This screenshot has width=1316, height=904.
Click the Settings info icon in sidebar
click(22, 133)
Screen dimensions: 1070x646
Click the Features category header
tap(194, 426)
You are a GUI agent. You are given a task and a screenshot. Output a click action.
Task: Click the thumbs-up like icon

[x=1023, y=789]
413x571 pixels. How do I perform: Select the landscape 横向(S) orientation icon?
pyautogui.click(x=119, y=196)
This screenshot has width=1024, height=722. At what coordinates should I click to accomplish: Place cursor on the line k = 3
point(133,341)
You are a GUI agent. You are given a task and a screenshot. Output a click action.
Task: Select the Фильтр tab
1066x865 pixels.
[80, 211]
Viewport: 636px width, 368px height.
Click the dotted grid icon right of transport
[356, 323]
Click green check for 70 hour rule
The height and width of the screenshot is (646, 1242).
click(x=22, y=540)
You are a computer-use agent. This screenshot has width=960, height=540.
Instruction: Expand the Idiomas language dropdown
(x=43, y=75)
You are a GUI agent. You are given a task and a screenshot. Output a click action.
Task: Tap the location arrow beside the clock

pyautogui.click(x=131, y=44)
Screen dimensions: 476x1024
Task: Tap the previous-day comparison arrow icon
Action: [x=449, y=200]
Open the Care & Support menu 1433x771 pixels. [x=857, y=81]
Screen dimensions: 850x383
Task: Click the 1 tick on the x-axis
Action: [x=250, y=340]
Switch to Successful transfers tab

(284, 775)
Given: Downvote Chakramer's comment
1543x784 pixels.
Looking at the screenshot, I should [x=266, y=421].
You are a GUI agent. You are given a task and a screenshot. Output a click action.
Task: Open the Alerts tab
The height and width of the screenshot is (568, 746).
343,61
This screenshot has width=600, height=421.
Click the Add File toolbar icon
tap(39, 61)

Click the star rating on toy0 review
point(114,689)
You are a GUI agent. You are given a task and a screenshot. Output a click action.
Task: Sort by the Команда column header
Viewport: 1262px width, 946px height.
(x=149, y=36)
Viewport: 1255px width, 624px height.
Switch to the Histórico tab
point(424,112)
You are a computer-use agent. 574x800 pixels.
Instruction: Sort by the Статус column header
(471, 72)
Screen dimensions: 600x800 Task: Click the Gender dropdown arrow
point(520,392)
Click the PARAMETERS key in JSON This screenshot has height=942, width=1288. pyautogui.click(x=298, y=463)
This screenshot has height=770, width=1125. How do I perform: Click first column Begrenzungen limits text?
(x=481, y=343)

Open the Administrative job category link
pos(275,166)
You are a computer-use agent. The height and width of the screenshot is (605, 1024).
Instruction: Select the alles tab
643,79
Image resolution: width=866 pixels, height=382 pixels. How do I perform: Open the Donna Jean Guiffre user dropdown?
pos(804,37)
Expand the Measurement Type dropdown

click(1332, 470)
+===+
WHAT YOU HAVE TO DO: The word "computer" appears in some of the lines above. Copy those lines.

ANSWER TO THE PROBLEM:
You are a computer-use agent. This screenshot has width=960, height=540.
You are a computer-use agent. 574x800 pixels.
You are a computer-use agent. The height and width of the screenshot is (605, 1024).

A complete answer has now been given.